Complex numbers are an extension of the real numbers and include both a real and an imaginary part. They are used to solve equations that do not have solutions within the realm of real numbers alone, like the square root of negative numbers. A complex number is typically written in the form \(a + bi\), where \(a\) is the real part and \(bi\) is the imaginary part, with \(i\) representing the square root of \(-1\).
The combination of these parts allows us to work with problems in algebra and calculus that go beyond basic real number solutions. Complex numbers are significant in many fields of science and engineering. For example, they are essential in signal processing and control systems.

• The real part, \(a\), lies along the horizontal axis, while the imaginary part, \(bi\), lies along the vertical axis, allowing for a straightforward graphical representation.
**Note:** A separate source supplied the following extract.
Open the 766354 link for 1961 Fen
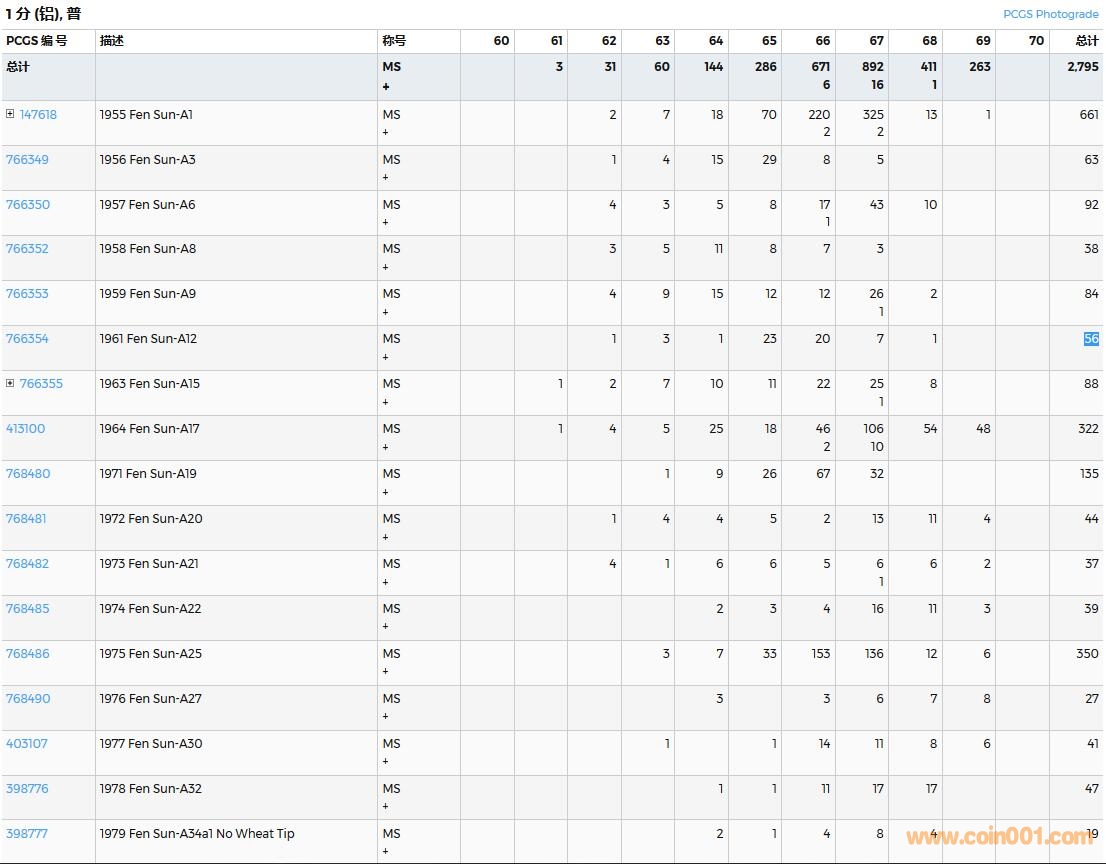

Understanding the layout and utility of complex numbers is a critical aspect of various advanced mathematics courses, as they help bridge concepts from algebra into more complex theories.

The imaginary part of a complex number is the component that includes the imaginary unit \(i\). In a complex number expressed as \(a + bi\), \(b\) is the coefficient of \(i\), and it represents the imaginary part.
The imaginary unit \(i\) is defined such that \(i^2 = -1\). This unique quality of \(i\) allows it to facilitate the extension of real numbers into the complex plane. When studying or working with imaginary numbers:

• Make sure you properly identify and understand where the imaginary part lies in the complex number, which will be crucial when performing operations like addition, subtraction, or finding complex conjugates.
• The imaginary part is what sets complex numbers apart from real numbers and allows them to solve equations that real numbers cannot.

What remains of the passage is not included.